Lia stood at Peter’s back as he unlocked the padlock on the crypt-like bulkhead doors. Cool air drifted out as he lifted one panel.
“What are yo
u going to do?” Lia asked.
“Your intruder was smart enough to get away without letting you see him. He was probably smart enough to wear gloves. But there’s one kind of evidence he couldn’t get around.”
“What would that be?”
“Unless he can levitate, he left footprints.”
“We’re going through here because he didn’t come this way?”
“What was your first clue, Tonto?”
“Duh. Padlock.”
“Correct. But you haven’t earned the chops to snark at a crime scene.”
“My crime scene,” Lia said. “I’ll snark if I want.”
“I’ll give you a pass since you’re traumatized.”
He stopped at the bottom of the short flight of steps to unlock the door, then stooped, surveying the floor.
“I don’t see anything,” Lia said. “Don’t you need an alternate light source for something like this?”
Peter pulled a mag light from his pocket. “Watch this.” He switched on the light, holding it a few inches above the concrete at an oblique angle. A layer of dust Lia would have sworn wasn’t there appeared, marred by scuffs and footprints. A clear path led from the interior basement steps to her washing machine.
“There are hundreds of them. How will you know which are his?”
Peter aimed the light to the right, where one set of footprints emerged from the room containing the coal chute, crossing the floor to merge with the morass of prints leading to the steps.
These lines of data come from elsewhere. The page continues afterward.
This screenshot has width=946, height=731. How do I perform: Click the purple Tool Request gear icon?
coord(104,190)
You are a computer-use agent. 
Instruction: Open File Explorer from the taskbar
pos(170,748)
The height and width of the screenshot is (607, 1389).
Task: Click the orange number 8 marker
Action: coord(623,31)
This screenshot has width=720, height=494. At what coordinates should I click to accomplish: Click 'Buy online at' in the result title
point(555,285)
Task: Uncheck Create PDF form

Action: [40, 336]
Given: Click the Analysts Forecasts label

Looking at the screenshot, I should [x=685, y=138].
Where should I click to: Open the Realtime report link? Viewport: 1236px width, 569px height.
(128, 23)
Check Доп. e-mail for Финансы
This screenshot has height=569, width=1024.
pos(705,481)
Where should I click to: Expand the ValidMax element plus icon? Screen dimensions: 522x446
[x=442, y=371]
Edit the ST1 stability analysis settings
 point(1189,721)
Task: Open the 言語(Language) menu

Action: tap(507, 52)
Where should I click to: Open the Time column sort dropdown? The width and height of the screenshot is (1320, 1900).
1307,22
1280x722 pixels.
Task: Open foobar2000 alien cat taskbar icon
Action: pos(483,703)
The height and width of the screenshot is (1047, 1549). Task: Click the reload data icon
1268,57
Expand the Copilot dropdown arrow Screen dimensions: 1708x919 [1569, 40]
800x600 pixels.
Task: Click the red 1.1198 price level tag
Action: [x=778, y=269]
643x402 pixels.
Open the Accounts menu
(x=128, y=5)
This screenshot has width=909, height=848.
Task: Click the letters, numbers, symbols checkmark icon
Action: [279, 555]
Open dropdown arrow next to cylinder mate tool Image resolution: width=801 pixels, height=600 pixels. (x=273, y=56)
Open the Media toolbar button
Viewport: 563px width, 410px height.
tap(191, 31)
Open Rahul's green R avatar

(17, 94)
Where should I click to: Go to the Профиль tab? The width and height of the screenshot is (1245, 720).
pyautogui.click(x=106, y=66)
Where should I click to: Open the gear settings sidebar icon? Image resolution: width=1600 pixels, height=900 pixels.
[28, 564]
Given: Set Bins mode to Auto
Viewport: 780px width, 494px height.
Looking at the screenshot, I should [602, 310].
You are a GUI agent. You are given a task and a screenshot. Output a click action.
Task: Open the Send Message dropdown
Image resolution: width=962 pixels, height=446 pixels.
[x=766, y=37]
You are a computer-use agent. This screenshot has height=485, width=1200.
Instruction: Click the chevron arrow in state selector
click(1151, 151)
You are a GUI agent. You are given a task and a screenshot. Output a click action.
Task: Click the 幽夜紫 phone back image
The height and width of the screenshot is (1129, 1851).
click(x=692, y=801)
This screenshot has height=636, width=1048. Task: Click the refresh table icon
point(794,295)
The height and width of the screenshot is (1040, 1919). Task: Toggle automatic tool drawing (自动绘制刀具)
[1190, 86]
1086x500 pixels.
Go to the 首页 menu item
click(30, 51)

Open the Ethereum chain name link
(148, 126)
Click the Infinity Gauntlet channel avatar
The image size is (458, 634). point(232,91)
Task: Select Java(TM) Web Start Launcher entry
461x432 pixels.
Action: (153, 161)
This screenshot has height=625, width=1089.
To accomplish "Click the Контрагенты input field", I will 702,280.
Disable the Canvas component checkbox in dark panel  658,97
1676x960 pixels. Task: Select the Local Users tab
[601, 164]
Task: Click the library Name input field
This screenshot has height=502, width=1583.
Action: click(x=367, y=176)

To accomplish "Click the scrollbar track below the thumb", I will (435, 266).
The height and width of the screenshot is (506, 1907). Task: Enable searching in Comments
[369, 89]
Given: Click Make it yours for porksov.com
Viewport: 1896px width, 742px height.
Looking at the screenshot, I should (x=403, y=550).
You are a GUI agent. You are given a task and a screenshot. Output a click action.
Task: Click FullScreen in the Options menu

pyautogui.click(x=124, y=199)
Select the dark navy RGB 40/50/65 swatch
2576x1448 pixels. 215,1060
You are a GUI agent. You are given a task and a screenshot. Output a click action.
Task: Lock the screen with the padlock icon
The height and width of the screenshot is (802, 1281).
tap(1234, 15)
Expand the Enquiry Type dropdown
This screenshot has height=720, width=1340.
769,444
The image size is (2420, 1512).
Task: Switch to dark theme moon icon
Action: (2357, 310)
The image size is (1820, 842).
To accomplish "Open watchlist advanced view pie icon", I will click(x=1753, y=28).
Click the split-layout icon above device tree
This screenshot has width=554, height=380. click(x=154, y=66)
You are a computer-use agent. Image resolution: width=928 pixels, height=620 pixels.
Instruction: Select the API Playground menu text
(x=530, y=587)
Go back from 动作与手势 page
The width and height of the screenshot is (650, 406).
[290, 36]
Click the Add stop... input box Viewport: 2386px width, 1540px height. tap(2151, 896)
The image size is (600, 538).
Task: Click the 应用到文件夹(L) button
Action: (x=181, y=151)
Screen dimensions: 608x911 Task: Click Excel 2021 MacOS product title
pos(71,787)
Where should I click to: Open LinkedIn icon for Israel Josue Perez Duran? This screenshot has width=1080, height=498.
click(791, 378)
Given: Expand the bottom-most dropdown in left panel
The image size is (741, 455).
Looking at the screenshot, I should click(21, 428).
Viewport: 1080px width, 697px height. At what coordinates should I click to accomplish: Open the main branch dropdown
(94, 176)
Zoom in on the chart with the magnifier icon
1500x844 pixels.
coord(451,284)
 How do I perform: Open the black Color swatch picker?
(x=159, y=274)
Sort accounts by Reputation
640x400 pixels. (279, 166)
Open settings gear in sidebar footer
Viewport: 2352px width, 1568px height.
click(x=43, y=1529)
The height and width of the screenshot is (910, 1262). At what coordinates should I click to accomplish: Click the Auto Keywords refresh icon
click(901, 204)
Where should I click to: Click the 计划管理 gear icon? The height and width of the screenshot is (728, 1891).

“That’s him. Hard to tell from here, but I’ll bet our man wears a size eleven.”
“What do we do now?”
“We back out and lock the door. You go nowhere near the basement or the attic. Unfortunately, our break-in isn’t important enough to rate a visit from the crime scene techs.”
“Not important? But—”
“Budgets and manpower. It’s not personal. I’ll photograph these puppies and peel them off the floor with gel lifters, if I can beg some off Junior. Be a good girl and I’ll let you help.”